Unaspenser — Thu, 11 Sep 2008 01:39:32 GMT

I live with Lyme disease. I won't write here about the daily travails. Frankly, it gets boring. Perhaps, if there's interest I'll give periodic updates. I will write an introductory piece that records the challenging path to diagnosis, as a part of the body of work out there documenting the vagaries of this disease and our medical system.

I'll also write about the science and "controversies" surrounding Lyme disease. My hope is to make it understandable for the layperson. I'll collect good, informative links, also.

Why do this? Well, of course, it's of interest to me. More than that, there is a lot of misinformation out there. Only a few months ago, a friend of mine took her daughter to the doctor's office with an engorged tick attached to her body. My friend didn't want to remove it improperly. So, off they go to the doc. What does he do? He plucks it out and throws it into the trash and says, "done." When she told this anecdote I was horrified. That tick should have been sent off to a lab for testing. I instructed her to go back to the doctor and demand a round of anti-biotics for her daughter. Which she did. Thank goodness.

Lyme is a very challenging disease.
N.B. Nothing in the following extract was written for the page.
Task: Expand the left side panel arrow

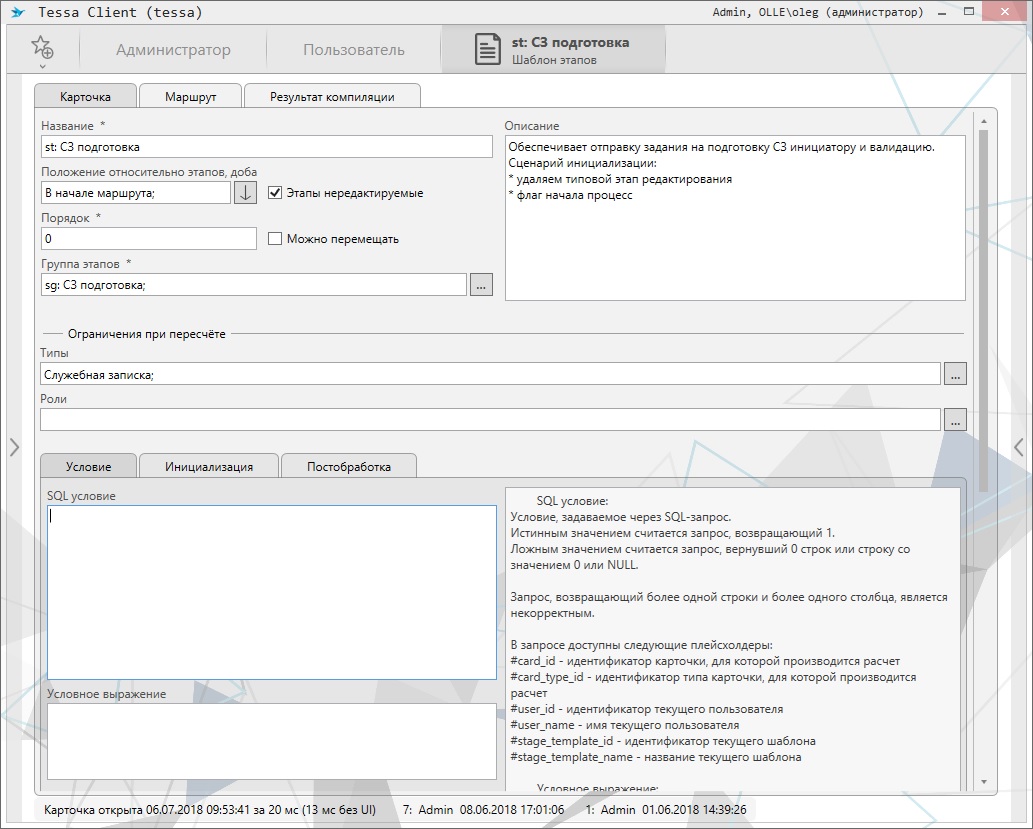Action: pos(14,447)
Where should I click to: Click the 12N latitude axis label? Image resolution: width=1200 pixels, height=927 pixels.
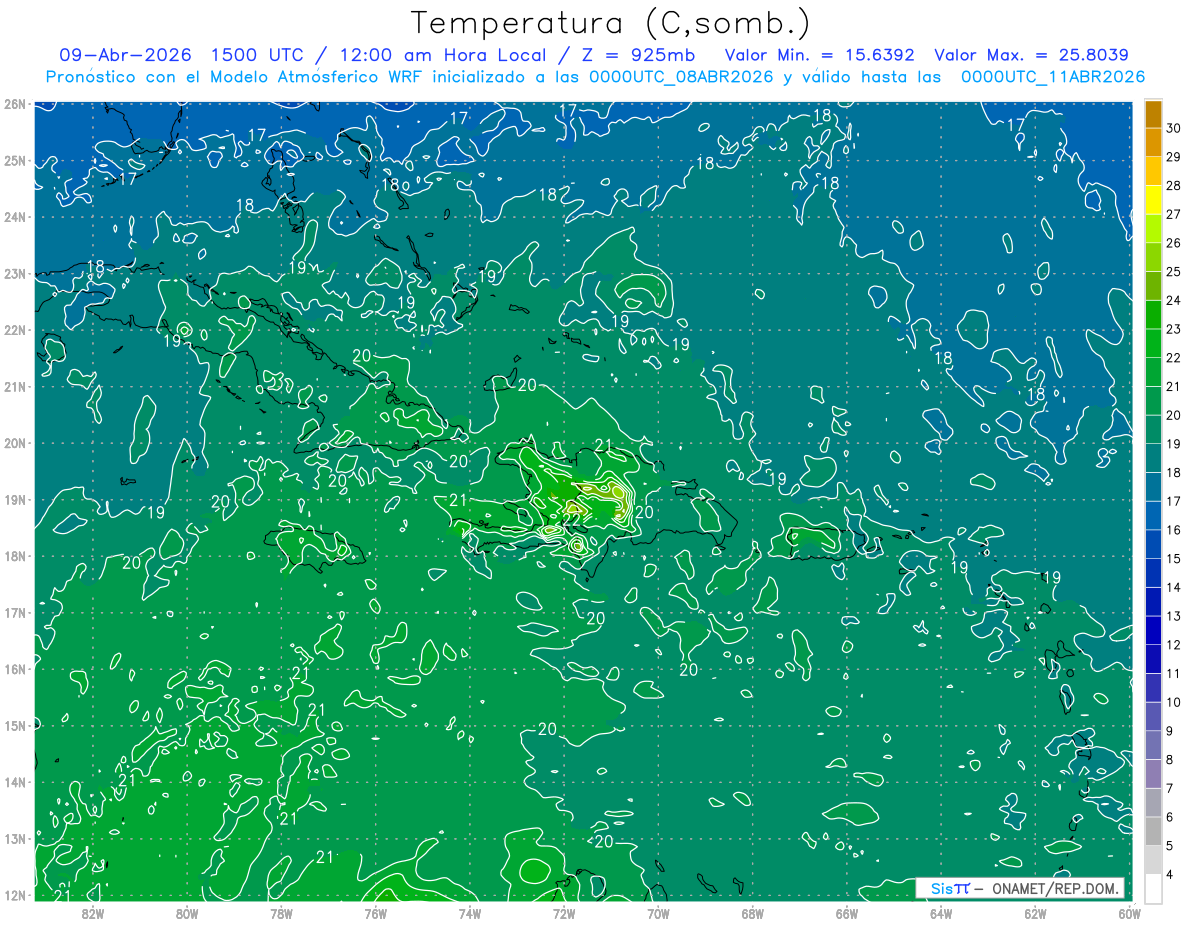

It doesn't follow any rules, really. 50% of the people who acquire Lyme never have that bull's eye rash. 35% of them will test negative on the standard Lyme test. Some never exhibit the early flu-like symptoms. Some get neurological symptoms without arthritic symptoms.

One thing we know for sure: the best chance of actually getting Lyme out of your system is to get anti-biotics right away. The longer you wait, the less likely you are to banish it. So, if you've been bitten and you can't confirm that the tick did not carry the spirochete, you should protect yourself with a prophylactic course of anti-biotics.

How was it that this doctor didn't know that? We live in Lyme Country. Still, practitioners are not being properly educated about Lyme. That leaves it up to us to educate each other so we can protect ourselves. Hence, I will do what I can right here.